At present, permafrost tends to make headlines for how quickly anthropogenic climate change is causing it to melt, as well as the caches of biogenic and geologic methane stored within it. This team were far more interested in the life contained within, and for good reason: The conditions here are somewhat similar to those on Mars.
Despite the fact that there’s still plenty of water on Mars, it’s generally an arid place. Its stripped-down atmosphere means that the surface is constantly bombarded by radiation; in addition, the atmospheric pressure there is incredibly low and the surface temperatures plunge from -73°C (-100°F) around the equator to -125°C (-195°F) at the poles.

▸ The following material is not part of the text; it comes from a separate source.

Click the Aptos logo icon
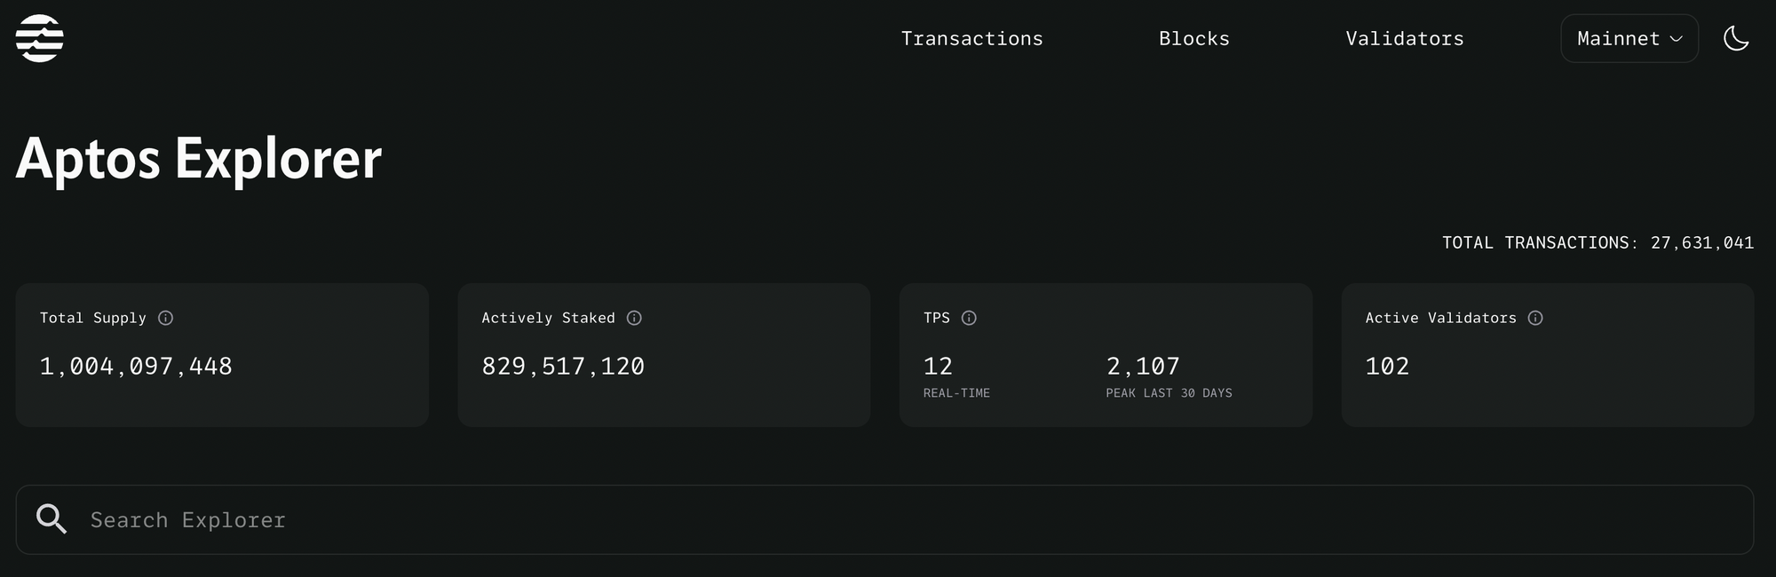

The Canadian Arctic isn’t quite like that, but it’s similar enough to allow teams like this one to use the presence of microbial life there as an analogue to parts of Mars. If the Arctic contains extremophiles – organisms that thrive in particularly troublesome environments – then why couldn’t Mars?
The team wanted to know how many different ways they could detect life squirming around within the permafrost. To wit, they designed a package of instruments, ones that could not just dig up microbes, but run tests on them, all without requiring transportation back to a laboratory.
Writing in the journal Frontiers in Microbiology, they explain that just picking up on DNA fragments doesn’t tell you that much. Life may once have been there, but it might not be anymore.
Their portable low-cost lab, however, can not only detect and sequence DNA from both living and deceased critters, but it can also isolate individual extremophilic microorganisms and assess their activity.
Their pioneering trial experiments with Canadian extremophiles proved that both the signatures of life and life itself can be accurately detected and analyzed.
“The life detection platform we are trying to develop is in its very early stages, and at this point, we have really only shown proof of concept,” lead author Dr Jackie Goordial, a postdoctoral researcher now based at the Bigelow Laboratory for Ocean Sciences, told IFLScience. “There is still a lot of work to be done.”
So although it's not ready to head into space just yet, this could represent the precursor to the equipment that reveals we aren’t alone after all.
Goordial tells us that there are several spots on Mars that she would point her new platform at, including “the reoccurring slope linnaea that may or may not be brine water flowing on Mars, the subsurface ice-cemented ground in the polar regions, or locations that may have been the site of past hydrothermal activity.
“These are all places that we know on Earth host extremophilic life.”
This study isn’t the first of its kind; plenty of others have recently headed to some of the coldest, harshest environments on Earth in order to conduct dry runs in preparation for the future. Others have taken microbial samples from the cryosphere and subjected them to Martian atmospheric conditions in the laboratory, and one recent paper suggests that a microbiome could exist on Mars and survive for 20 million years.
With that in mind, we don’t know at present if life on Mars is definitely there, but research is suggesting that it’s a distinct possibility. This new study, then, provides us with a novel way of searching for it when the time comes to finally head a little bit further out into that starry ocean above our heads – to Mars, Europa, Enceladus, and beyond.